Mourinho est allé le chercher au Havre

Dès 2005, le Special One mise sur l’espoir du Havre AC à Chelsea. Viré du centre de formation du FC Nantes et du Mans à l’adolescence, Lass marche à la confiance. Qui mieux que Mourinho pour manager Lass et sa forte personnalité ? « Avec Wenger, je n’ai rien appris. Ou alors seulement à douter de tout, balançait-il à El País lors de ses débuts au Real Madrid. Ce club n’était pas fait pour moi. Wenger ne m’a jamais adressé la parole, jusqu’à ce que je lui annonce que je partais. Je respecte sa façon d’entraîner, mais j’ai beaucoup plus appris avec Mourinho. Lui, il me parlait en me regardant droit dans les yeux, et si j’avais un problème, on en discutait franchement. » Ces deux-là devaient se retrouver.

- _CONSIGNE A_
Recopiez telles quelles toutes les lignes des enregistrements qui suivent, sans en omettre aucun.

- _ENREGISTREMENTS_
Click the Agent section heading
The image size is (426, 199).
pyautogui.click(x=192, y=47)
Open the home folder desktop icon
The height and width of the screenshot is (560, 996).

- _CONSIGNE B_
D'après l'extrait sur Mourinho et Lass, pourquoi Lass affirme-t-il avoir davantage appris avec Mourinho qu'avec Wenger ? Répondez en une à trois phrases.

- _RÉPONSE ATTENDUE A_
Click the Agent section heading
The image size is (426, 199).
pyautogui.click(x=192, y=47)
Open the home folder desktop icon
The height and width of the screenshot is (560, 996).

- _RÉPONSE ATTENDUE B_
Selon Lass, Wenger ne lui a jamais adressé la parole avant qu'il lui annonce son départ. Mourinho, au contraire, lui parlait en le regardant droit dans les yeux, et tout problème se discutait franchement entre eux.